§ **Activity**: Beginning with the line that contains "The height and" and ending with the last line of the records, write out each line exactly and omit the pictures.

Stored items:
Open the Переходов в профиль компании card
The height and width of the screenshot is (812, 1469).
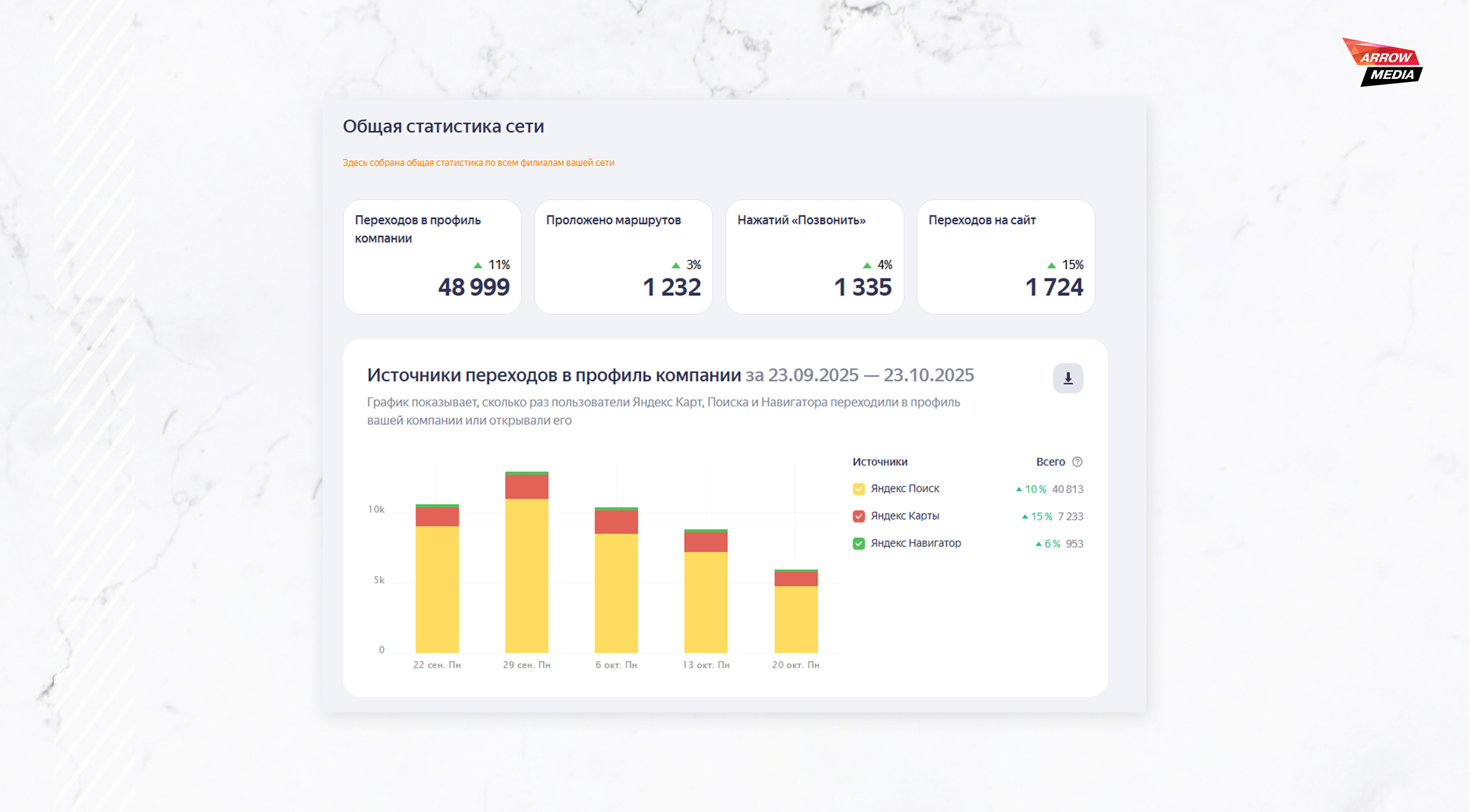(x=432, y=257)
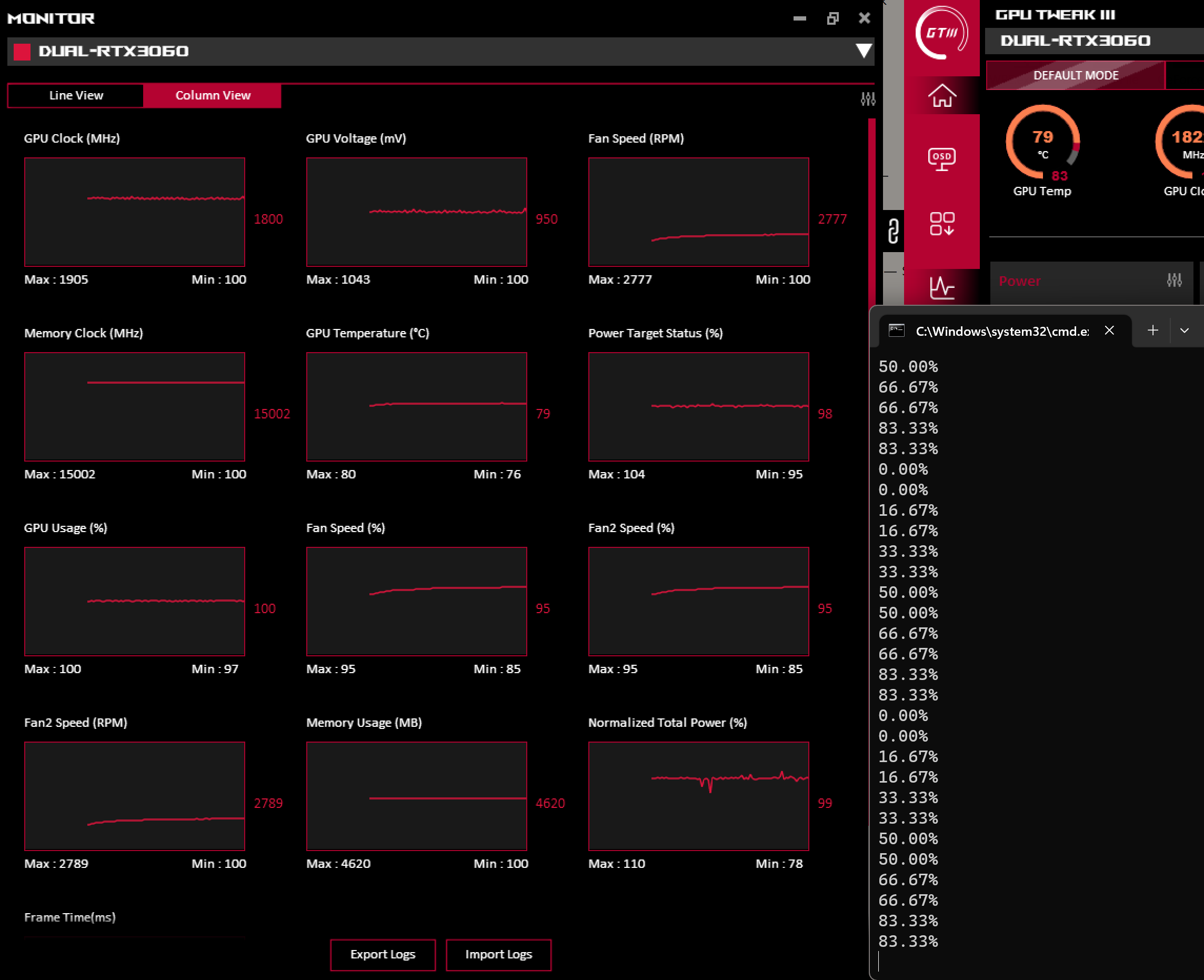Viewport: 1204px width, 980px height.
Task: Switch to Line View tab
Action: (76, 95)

§ **Response to this task**:
The height and width of the screenshot is (812, 1469).
(x=432, y=257)
Viewport: 1204px width, 980px height.
Task: Switch to Line View tab
Action: (76, 95)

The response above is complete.